Hostility to science can have long term effects on education and development in this nation. But far more dangerous is the implication that faith is utterly superior to reason. If thinking is not respected, there will be a temptation to choose leaders “just like us.” Instead of seeking capability, we seek comfort, because after all if reason, knowledge and education are not important why consider them a factor in decision making?

November 17, 2009

Suffer the Little Children to Starve


Business Ethics is a subject deeply concerned with a variety of moral approaches to problems. Often dogmatic simple solutions are not effective all the time. The United States is said to be one of the countries in which the free market is enshrined as a “successful” doctrine. Successful it may well be in some contexts but one size does not fit all and there are problems resistant to the free market.

Last year, nearly 50 million American had trouble getting enough to eat. The Washington Post then says that one in four children in America is part of this group. That’s right, the richest nation on earth, richer beyond the ambition of countless empires of history can’t feed its population. This nation has 269 billionaires. Yet, 1/6 of the population has problems getting enough to eat. More than 35 million Americans get food stamps. More than thirty million children get government subsidized school lunches.

We can do better than this. We have a responsibility to make sure every American gets enough to eat. Yes, that includes the homeless and the “unworthy.” It might be said that if we encourage people to succeed in the free market they will solve their hunger problems through hard work and ambition. It has long been an ambition of mine to see new born babes fight their way into important corporate positions. I want to see eight and nine year olds compete with adults in a difficult job market. That will make them tough.

Well, don’t worry about them, the free market cures all. We just have to give it time.

The record is unmistakable: If you seek economic growth, social justice and human dignity, the free-market system is the way to go. It would be a terrible mistake to allow a few months of crisis to undermine 60 years of success. The Wall Street Journal

If human dignity is not to have enough to eat.

So how should one respond to issues such as severe poverty, hunger, and healthcare? I would suggest that it comes down to education, education, and more education. An individual must educate him or herself first and then educate others. Ayn Rand’s philosophy holds that historical trends are the inescapable product of philosophy. Fighting for the victory of ideas can defeat widely held ideologies that threaten liberty, private property rights, economic and individual freedom. From the BLOG, Free Market Physician
If we educate people, they won’t be hungry. (Damn those children. They just won’t get a college education until they get older. Apparently they lack ambition.)
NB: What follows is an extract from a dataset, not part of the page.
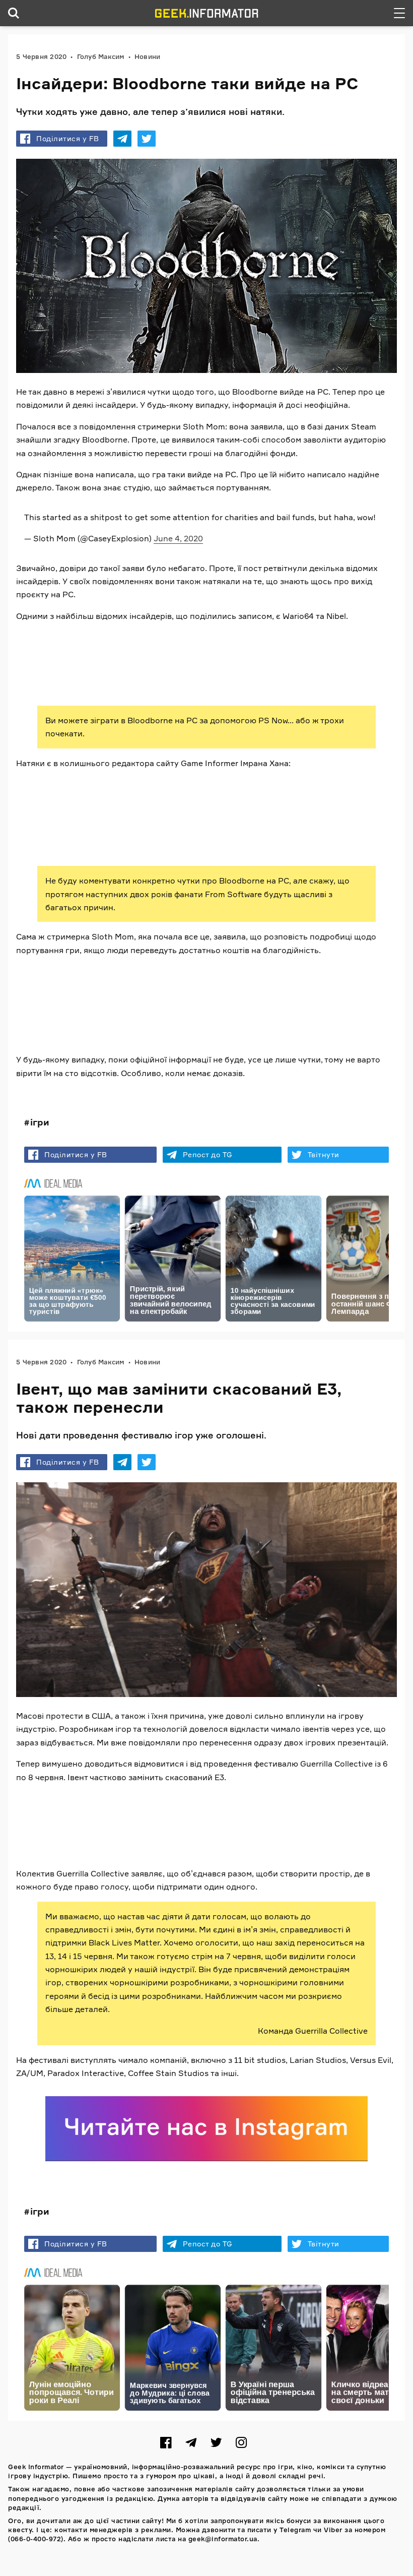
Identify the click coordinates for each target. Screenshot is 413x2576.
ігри (39, 1121)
All of us are the inheritors of this freeing of the market and the resulting technological revolution. The automobiles people drive, the televisions they watch, the movies they see, the cell phones they answer, the planes they fly, and — exemplified by Microsoft — the computers they use, all owe their development and availability to the free market. At a more basic level, we can best see the operation of the free market in the availability of an amazing variety of cheap foods for the poor and lower middle class. An American supermarket is a cornucopia of agricultural wealth, with choices of fruits, vegetables, meats, cereals, breads, wines, and so on from many areas of the United States and countries of the world. Similarly, department and hardware stores shelve, hang, and display a wide variety of goods. To see the results of freedom, you need only shop in any of democracy’s storesOn The Incredible Utopia That is the Free Market, R.J. Rummel

There isn’t any hunger. We live in Utopia. Isn’t it wonderful?

November 17, 2009

I’m Back


It has been more than a week since I posted. The death of my Father-in-law was deeply saddening. But if painful for me was of course more painful for my wife. Nevertheless, it is time to get back to the great moral issues of business.